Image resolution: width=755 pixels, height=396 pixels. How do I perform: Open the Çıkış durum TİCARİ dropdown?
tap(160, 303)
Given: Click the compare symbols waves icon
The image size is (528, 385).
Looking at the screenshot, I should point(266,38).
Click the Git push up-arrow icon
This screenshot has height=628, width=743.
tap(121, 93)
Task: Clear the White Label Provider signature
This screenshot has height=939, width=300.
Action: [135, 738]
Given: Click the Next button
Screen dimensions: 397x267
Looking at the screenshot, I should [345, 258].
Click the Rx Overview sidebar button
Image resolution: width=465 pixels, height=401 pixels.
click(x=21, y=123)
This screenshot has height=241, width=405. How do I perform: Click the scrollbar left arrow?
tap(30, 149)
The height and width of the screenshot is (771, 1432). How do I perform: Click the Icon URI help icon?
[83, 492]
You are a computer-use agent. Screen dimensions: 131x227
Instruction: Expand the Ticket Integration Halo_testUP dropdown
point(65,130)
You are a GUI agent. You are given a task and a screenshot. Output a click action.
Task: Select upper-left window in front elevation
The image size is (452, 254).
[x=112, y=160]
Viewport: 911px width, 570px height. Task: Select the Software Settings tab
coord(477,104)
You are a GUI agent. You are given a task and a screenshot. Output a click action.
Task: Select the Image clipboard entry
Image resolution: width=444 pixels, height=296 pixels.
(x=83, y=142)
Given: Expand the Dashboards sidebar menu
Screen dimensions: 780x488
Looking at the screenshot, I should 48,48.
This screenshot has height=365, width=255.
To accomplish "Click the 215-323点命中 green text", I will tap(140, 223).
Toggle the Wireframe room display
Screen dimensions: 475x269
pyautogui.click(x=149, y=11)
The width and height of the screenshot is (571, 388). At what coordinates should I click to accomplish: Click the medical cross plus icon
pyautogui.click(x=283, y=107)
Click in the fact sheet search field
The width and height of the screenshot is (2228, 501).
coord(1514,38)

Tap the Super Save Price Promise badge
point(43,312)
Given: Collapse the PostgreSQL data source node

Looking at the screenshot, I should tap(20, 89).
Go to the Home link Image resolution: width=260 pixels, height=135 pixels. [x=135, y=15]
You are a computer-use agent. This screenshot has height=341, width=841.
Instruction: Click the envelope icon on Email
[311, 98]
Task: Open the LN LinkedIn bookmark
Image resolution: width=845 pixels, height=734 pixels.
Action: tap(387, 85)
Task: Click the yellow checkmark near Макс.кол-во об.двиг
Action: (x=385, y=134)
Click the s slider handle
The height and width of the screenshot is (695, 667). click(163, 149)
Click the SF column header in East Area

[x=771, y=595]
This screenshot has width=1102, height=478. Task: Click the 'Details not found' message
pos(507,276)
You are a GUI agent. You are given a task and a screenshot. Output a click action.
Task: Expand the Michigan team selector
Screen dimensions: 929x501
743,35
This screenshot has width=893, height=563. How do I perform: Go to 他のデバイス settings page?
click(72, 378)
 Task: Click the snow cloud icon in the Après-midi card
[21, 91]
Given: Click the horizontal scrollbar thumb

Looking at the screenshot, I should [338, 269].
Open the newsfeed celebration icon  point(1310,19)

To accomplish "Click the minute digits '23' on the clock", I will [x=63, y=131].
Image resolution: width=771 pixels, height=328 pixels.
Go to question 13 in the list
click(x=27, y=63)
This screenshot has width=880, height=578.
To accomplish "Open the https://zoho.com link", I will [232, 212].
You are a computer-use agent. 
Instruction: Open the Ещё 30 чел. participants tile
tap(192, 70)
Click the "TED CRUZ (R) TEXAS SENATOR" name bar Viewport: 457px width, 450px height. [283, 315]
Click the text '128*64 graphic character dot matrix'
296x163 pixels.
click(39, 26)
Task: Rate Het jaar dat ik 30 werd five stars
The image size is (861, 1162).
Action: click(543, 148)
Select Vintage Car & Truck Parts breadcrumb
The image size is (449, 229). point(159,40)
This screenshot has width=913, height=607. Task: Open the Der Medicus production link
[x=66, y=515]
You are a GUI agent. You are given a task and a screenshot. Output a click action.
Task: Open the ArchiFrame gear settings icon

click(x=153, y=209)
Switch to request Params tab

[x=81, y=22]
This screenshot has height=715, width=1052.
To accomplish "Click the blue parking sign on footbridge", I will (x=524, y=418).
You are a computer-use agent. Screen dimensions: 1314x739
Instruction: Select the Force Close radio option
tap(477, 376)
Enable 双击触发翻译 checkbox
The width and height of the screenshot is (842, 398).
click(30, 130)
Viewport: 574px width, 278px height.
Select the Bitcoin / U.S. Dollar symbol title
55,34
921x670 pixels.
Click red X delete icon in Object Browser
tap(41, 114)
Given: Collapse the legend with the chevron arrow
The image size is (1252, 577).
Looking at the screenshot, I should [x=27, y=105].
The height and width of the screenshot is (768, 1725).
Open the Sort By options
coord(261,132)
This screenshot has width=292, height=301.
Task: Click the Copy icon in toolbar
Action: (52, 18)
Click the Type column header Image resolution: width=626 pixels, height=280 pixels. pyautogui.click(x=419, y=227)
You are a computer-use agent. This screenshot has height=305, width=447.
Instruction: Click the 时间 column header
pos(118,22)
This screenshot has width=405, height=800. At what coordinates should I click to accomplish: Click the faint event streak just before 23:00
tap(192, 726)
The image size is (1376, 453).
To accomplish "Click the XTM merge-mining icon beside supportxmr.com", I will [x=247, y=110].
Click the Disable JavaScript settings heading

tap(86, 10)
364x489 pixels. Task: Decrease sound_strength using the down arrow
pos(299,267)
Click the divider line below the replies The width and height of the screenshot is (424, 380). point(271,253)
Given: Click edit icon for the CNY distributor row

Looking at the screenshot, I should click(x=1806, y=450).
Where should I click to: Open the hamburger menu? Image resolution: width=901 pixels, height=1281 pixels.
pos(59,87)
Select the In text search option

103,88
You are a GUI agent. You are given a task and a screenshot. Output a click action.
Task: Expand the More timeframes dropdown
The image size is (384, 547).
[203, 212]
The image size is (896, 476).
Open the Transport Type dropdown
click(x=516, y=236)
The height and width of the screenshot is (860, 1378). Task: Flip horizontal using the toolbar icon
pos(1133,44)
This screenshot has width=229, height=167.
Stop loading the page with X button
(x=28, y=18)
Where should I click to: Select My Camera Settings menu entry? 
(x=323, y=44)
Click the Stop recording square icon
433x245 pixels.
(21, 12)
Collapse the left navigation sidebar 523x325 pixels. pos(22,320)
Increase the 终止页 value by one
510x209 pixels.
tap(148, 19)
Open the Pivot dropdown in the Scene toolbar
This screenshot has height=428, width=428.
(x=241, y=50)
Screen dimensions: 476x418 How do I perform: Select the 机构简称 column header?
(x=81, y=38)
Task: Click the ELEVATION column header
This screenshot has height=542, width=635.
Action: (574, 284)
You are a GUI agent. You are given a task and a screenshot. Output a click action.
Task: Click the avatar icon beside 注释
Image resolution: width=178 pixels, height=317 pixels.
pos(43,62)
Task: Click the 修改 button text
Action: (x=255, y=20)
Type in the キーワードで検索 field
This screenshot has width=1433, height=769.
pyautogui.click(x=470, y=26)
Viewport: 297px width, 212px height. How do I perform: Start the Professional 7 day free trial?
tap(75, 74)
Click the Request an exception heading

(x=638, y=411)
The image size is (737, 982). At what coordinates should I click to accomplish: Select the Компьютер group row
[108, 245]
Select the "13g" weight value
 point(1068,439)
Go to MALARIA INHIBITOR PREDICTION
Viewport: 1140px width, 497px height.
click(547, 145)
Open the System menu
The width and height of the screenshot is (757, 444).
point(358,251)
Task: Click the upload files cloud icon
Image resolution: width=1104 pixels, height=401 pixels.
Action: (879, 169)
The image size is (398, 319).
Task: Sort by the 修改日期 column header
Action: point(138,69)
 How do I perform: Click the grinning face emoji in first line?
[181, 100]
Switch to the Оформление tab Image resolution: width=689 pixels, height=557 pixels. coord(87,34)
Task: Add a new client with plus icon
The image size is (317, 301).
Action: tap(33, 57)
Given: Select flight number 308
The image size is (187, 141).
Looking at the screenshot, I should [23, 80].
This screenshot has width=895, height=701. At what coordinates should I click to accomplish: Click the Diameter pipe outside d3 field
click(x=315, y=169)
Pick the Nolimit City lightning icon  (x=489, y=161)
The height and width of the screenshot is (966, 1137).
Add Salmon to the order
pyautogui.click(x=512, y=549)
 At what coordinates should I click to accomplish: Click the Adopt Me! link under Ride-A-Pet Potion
━━━━━━━━━━━━━━━━━━━━━━━━━━━━━━
## What the task requires
If a line falls between the first line of the entries and the line containing "Given: Click the Next button", or is one of those two, restate it word for word; leave all other lines out.

## Problem solution
Image resolution: width=755 pixels, height=396 pixels. How do I perform: Open the Çıkış durum TİCARİ dropdown?
tap(160, 303)
Given: Click the compare symbols waves icon
The image size is (528, 385).
Looking at the screenshot, I should point(266,38).
Click the Git push up-arrow icon
This screenshot has height=628, width=743.
tap(121, 93)
Task: Clear the White Label Provider signature
This screenshot has height=939, width=300.
Action: [135, 738]
Given: Click the Next button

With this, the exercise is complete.